Kretzmann: Yeah, at least. Looking over the next 10 years, I think you see those tailwinds behind Monster's back. Having Coca-Cola's whole distribution system, that should help accelerate that transition and that growth internationally for the company. And then, there's still room to gain market share domestically against Red Bull and some of the other brands that might be nipping at Monster's heels. So, yeah, I think there are still a lot of reasons to like where Monster can go over the next decade.
Bush: And one thing that stands out to me is, five years ago, their gross margin was in the low 50%. Now, it's in the mid 60s. I think a big part of that came when the Coca-Cola deal emerged, and all that distribution, leveraging all those costs, has really pushed up the gross margin. But because they're still in growth mode, not all of that yet has come through and shown in operating margins and free cash flow margins. Even if revenue growth tapers down, there is still going to be plenty of room for the earnings growth to pick back up and keep the stock moving forward, which is just fascinating to me.
Hill: Have you had it? I've never had one of their drinks, have you?
Bush: I have, yeah.
Bush: It's a lot of caffeine. [laughs]
Kretzmann: I don't drink the actual Monster drinks anymore, they're just a little too sweet and I'm like, this just can't be good for my body. But the Java Monsters aren't bad if you like iced coffee, it's pretty similar to a Starbucks frappuccino or something. So, I'll go with a Java Monster, maybe a couple a year, if that.
Bush: We have to try the super sodas, see if we change colors or something. [laughs]
Kretzmann: See if we survive, yeah. You could probably run 10 miles after that.

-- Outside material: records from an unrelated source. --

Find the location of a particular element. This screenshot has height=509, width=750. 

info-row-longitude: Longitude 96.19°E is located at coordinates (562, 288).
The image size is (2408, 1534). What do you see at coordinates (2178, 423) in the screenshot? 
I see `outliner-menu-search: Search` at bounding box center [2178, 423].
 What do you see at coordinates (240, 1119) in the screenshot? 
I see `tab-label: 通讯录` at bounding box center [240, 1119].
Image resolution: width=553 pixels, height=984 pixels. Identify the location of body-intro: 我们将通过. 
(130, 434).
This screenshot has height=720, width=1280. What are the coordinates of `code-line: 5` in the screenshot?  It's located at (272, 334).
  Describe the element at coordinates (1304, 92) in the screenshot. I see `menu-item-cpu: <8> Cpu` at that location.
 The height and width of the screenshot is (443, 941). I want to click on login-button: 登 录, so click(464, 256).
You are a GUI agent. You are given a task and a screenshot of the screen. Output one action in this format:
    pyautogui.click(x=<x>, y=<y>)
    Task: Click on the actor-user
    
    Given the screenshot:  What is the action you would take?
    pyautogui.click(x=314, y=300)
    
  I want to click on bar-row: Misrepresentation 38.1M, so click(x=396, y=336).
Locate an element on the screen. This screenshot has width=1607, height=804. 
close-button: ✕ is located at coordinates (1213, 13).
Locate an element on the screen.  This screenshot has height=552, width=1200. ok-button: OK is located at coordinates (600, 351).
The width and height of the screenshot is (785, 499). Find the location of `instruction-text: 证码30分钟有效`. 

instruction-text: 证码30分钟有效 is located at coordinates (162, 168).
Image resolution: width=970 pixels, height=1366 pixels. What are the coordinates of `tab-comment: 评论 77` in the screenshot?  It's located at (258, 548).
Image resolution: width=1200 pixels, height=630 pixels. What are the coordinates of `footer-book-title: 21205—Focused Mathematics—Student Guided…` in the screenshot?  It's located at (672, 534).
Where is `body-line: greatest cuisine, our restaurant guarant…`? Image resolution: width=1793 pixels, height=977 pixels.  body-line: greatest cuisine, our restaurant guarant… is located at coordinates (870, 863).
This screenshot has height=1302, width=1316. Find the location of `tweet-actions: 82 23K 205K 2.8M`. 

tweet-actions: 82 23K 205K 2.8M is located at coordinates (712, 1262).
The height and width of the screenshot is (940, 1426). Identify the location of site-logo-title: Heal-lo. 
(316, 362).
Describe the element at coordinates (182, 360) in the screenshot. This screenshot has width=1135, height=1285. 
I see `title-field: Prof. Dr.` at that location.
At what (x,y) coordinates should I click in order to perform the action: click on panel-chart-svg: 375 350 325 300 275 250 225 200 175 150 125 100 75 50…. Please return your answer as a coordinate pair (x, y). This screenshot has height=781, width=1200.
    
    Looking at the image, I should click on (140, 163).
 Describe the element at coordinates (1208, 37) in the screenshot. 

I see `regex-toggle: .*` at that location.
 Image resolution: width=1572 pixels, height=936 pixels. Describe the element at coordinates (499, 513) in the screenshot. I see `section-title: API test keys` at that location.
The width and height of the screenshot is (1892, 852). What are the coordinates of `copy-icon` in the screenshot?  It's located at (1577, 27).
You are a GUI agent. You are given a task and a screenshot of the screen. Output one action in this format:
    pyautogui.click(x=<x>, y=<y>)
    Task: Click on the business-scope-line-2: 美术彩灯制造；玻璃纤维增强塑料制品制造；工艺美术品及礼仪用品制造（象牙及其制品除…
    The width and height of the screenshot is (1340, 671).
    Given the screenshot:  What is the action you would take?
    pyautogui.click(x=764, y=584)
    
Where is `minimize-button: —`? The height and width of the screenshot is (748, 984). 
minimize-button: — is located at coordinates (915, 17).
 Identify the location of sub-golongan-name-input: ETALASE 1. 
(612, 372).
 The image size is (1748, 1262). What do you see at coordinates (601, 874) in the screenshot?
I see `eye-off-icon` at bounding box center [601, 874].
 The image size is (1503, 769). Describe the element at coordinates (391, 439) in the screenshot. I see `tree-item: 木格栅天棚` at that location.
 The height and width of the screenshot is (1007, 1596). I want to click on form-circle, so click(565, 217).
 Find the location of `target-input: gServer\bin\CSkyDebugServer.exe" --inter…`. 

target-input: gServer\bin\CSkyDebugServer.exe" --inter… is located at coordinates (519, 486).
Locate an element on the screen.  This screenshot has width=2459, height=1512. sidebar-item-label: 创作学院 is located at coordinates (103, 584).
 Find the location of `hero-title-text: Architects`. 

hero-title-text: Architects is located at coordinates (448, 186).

Hill: One of the things I love about companies like this who are performing like this is, it just makes me smile for all the times that I hear analysts talk about the growth in organics. "Look at the health trends, we're all getting healthier!" It's like, not all of us are getting healthier.
Kretzmann: Monster is there to fill that gap, yeah, and they've done a good job at it.
Aaron Bush owns shares of Starbucks. Chris Hill owns shares of Coca-Cola and Starbucks. David Kretzmann owns shares of Monster Beverage and Starbucks. The Motley Fool owns shares of and recommends Monster Beverage and Starbucks. The Motley Fool recommends Coca-Cola. The Motley Fool has a disclosure policy.